Senator Cruz. So I have real concerns that going into 2020
that we may see a slowdown in investments, as those allocating
capital look at the political scene, and look at some of the
economic proposals being put forth by democratic candidates for
president. And I have concerns that that may cause people to
tap the brakes in terms of deploying capital until at least
after the election and finding out whether these policies might
possibly be implemented.
In your judgment, what would the likely economic impact be
of the Federal Government implementing a massive tax increase?
Chairman Powell. Senator, I am pretty reluctant to be
pulled into the 2020 election, if you will forgive me.
Senator Cruz. And I certainly do not expect you to comment
on the election, but you can comment on the economy and if a
massive tax increase is good or bad for the economy.
Chairman Powell. Again, indirectly as you started out your
question, it is about proposals of candidates, and I just
honestly do not want to get into that business if you will
forgive me.
Senator Cruz. Well let me ask you, a number of candidates
are proposing a wealth tax, not just on income but on wealth.
Do you have any views on the economic behavior that would
likely follow from a wealth tax scaling as high as 8 percent
annually?
Chairman Powell. It is really not our role to score or
evaluate campaign proposals. That is what the CBO does. That is
what lots of other people do. We really try to stay out of that
business.
Senator Cruz. Alright, well let's try a different thing.
Former Chairman Ben Bernanke in 2014 called the shale
revolution, quote, ``one of the most beneficial economic
developments in the country.''
Do you share that assessment? And conversely, do you have
concerns about the impact on the economy if the Federal
Government were to ban fracking and shut down the shale
revolution?
Chairman Powell. I would certainly agree. I think that the
energy independence of the United States is something that
people have been talking about for 50 years, and I never
thought it would happen and here it is. It is in the nature of
a miracle, it seems to me. So it is a great thing, I would say.
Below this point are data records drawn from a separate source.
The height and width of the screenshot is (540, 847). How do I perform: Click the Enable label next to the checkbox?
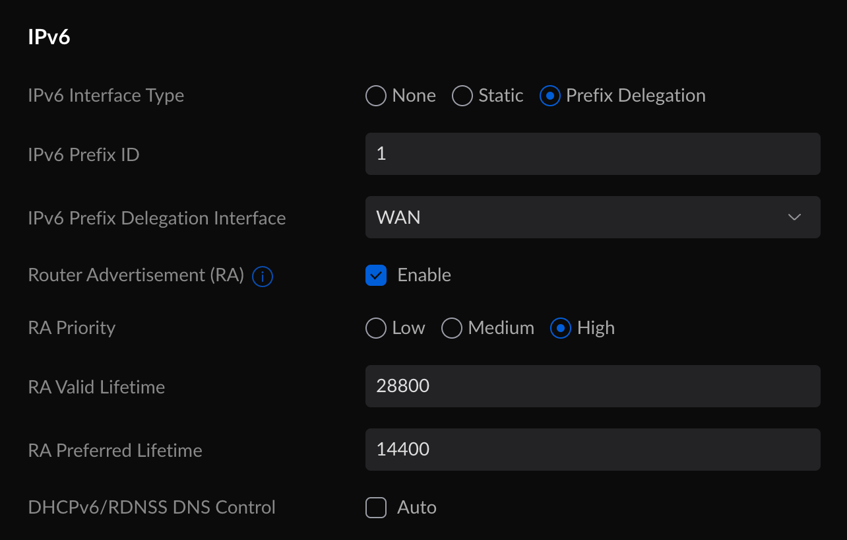click(424, 275)
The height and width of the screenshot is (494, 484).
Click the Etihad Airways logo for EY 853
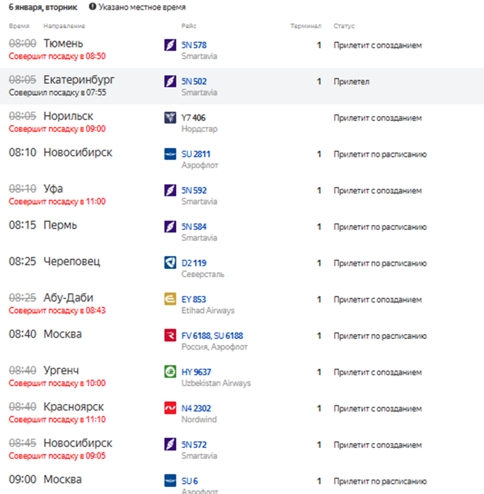(x=170, y=300)
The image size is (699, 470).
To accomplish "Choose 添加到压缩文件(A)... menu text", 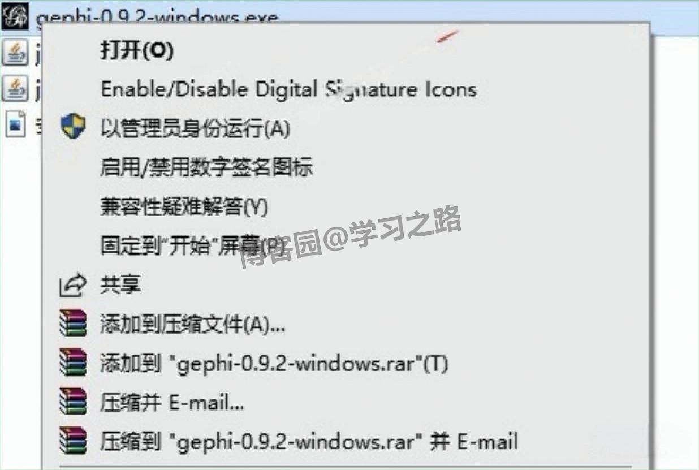I will [192, 324].
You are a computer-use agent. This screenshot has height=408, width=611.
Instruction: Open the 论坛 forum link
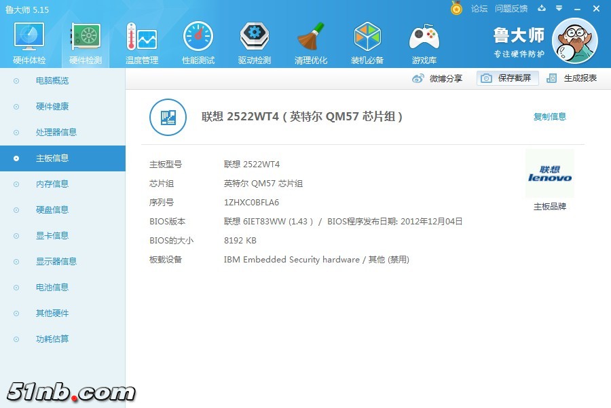point(479,9)
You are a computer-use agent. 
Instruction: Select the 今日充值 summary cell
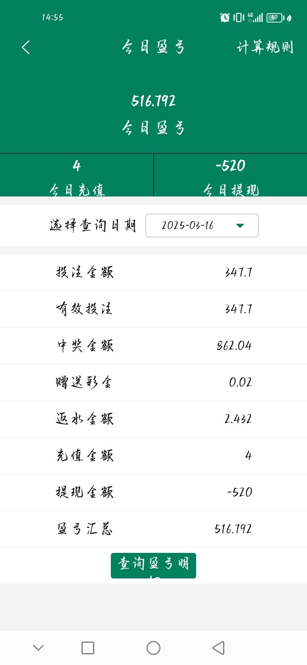pyautogui.click(x=77, y=175)
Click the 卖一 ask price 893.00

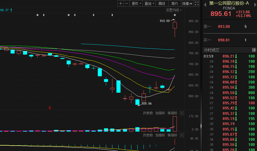click(x=224, y=26)
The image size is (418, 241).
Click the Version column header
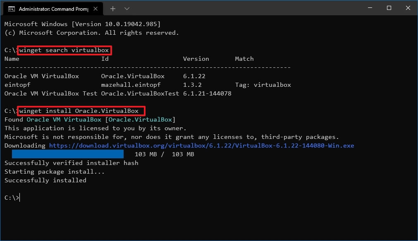tap(196, 59)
That is not to say there are not issues to manage--
environmental issues, all kinds of other issues--but I think it
has been a great thing for the country.
Senator Cruz. And would it be harmful to end it,
economically?
Chairman Powell. Well I would not be looking--I would not
be--I think to shut down the shale industry, yeah, that would
probably not be a good thing for the economy.
Senator Cruz. Thank you.
Chairman Lee. Thank you very much, Mr. Chairman. We know
you have a hard stop here in about two minutes. I wanted to use
my prerogative as Chairman to ask one final question.
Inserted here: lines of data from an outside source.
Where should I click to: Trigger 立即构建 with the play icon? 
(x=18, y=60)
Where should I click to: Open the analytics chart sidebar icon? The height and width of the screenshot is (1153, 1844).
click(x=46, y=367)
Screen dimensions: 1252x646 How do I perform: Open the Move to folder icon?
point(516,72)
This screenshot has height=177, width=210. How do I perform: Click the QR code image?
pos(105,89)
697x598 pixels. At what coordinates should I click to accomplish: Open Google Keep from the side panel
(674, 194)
We are in the middle of some pretty strong economic
activity with very low unemployment, almost unprecedented
economic stability. What policy or policies should we pursue to
keep that going?
Chairman Powell. Well I think if you are asking for my
views on that, I think that the thing to focus on, if I were in
your shoes, are the longer-run issues that we face particularly
around labor force participation and growth. It is about the
potential growth of the United States.
We are seeing now how important it is and how good it is to
have a long expansion with a lot of growth, and how it benefits
people across the income spectrum. So I cannot overstate the
importance of that.
I think in the longer run, the things we need to address
are labor force participation and productivity, which is
closely linked to education. So I think our workers need to
have the skills and aptitudes to win in a global economy. And
those are the things that are going to matter for our children
and our grandchildren, is what can we do now to keep the U.S.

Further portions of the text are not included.